Knowing I perceive the world differently, accepting I perceive it differently is so fundamental to my relationship, I cannot change me, I shouldn’t have to. But understanding what you need is essential especially as an autisitc woman.
A new perspective
But now I am angry. I am angry that sex and actual real day to day relationships are not discussed properly, we gloss over the them, leaving out the fact that relationships are heterogenous and we glamorize an old fashioned image, now only updated to include same sex couples. But this is not reality and no wonder many autistic women fall into bad relationships and end up in compromising positions.
I was lucky, the man I met was kind, generous, autistic, intelligent and the best soul on the planet, but I know of many autistic women who have not been so lucky. Autistic women tend to be more vulnerable, trusting and have worse mental health, putting themselves in more challenging positions. This could be because they saw it represented on TV, or their partner said “this is okay, I do it all the time, it’s normal”. There is a tendency to want to fit it, often at the expense of self, which can lead to further vulnerabilities.

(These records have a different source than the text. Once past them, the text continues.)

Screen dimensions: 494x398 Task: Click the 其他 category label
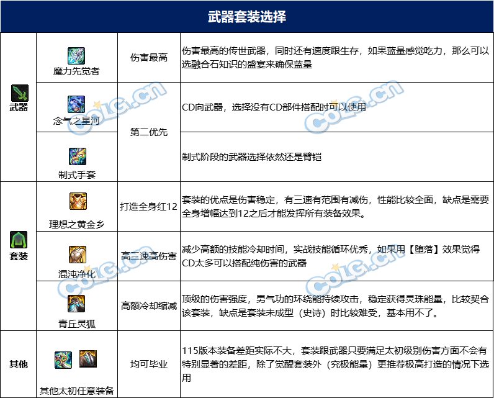tap(19, 364)
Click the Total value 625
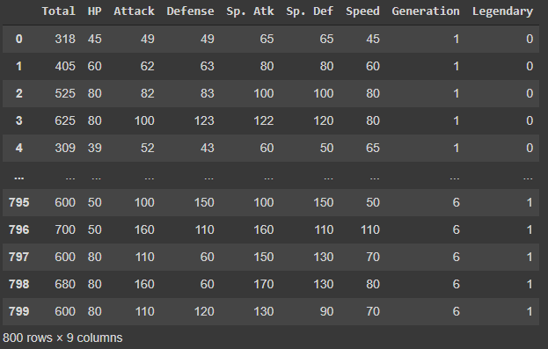Viewport: 548px width, 349px height. point(65,120)
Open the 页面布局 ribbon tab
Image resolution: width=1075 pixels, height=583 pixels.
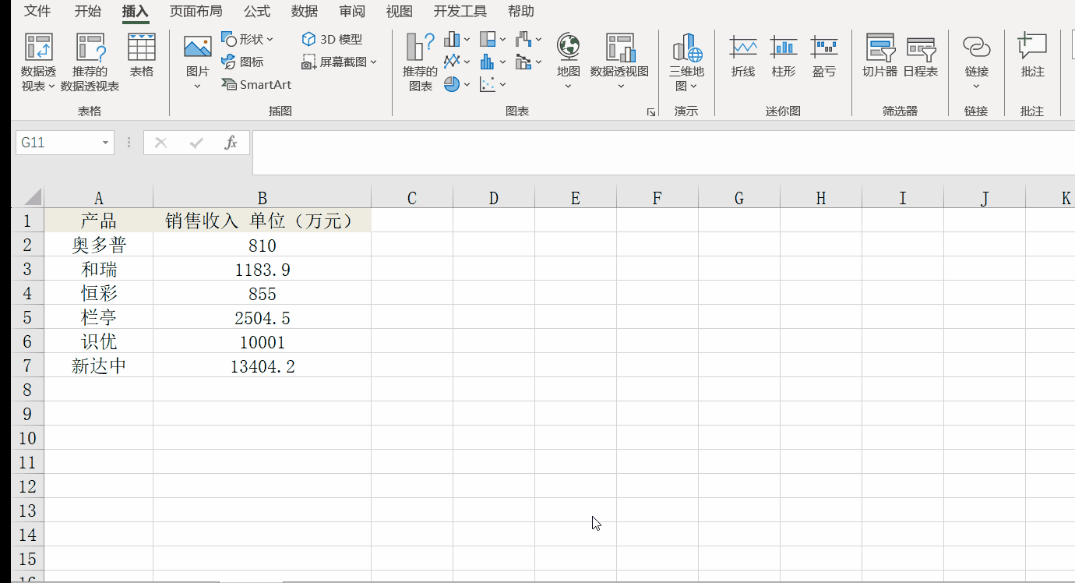(x=196, y=11)
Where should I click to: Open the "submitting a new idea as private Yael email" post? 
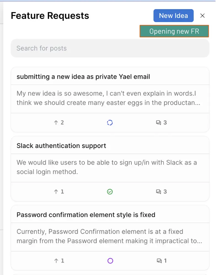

Many of us can’t read between the lines, yes, I genuinely thought as a teenager Pretty Little Liars (bar the murders and A) and Glee were accurate depictions of relationships, I believed that the YA novels I had been given were also accurate. Though this diverges from my story, I worry that if relationships and sex are not discussed properly, with accomodations for young neurodivergent individuals we may be unknowingly increasing the exposure of young autistic people to unrealistic ideals about relationships (like myself), or at worst harmful relationships.

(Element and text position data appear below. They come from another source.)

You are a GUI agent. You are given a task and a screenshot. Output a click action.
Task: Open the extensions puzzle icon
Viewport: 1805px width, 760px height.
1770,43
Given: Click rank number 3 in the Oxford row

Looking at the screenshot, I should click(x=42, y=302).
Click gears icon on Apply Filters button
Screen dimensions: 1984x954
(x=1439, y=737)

Education, autism and relationships
Given that relationships in this world seem to be the cornerstone of life, I think it is important for educators to realise you may have children who are not as knowledgeable, are too knowledgeable, transgender, neurodivergent, gay, coming from broken homes. These conversations are hard, but needed. I think once again it comes down to acceptance and teaching people about relationships in an open, frank way. I think it’s being realistic not idealistic.

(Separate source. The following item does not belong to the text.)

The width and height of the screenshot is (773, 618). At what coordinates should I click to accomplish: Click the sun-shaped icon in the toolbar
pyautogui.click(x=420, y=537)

Coming back to my story, my expectations affected my ability to be truthful, it caused me to mask, ignoring what I felt. When I was honest, open, when I cried, showed my anger, my dislikes, told him I said “I love you” too soon, we both became more real, I found out he had been masking too. We were two autistic people thinking we had to be something we were not because that’s what the world had taught us to be. Now we have breakdowns, are cats (yes), we cry, we argue, we laugh, we are real with one another. Some people look at us and genuinely think we are too open with each other, but who are they to judge? Relationships are unique to each person, I mean I still don’t know how to feel love, I’ll just list it, and that’s okay.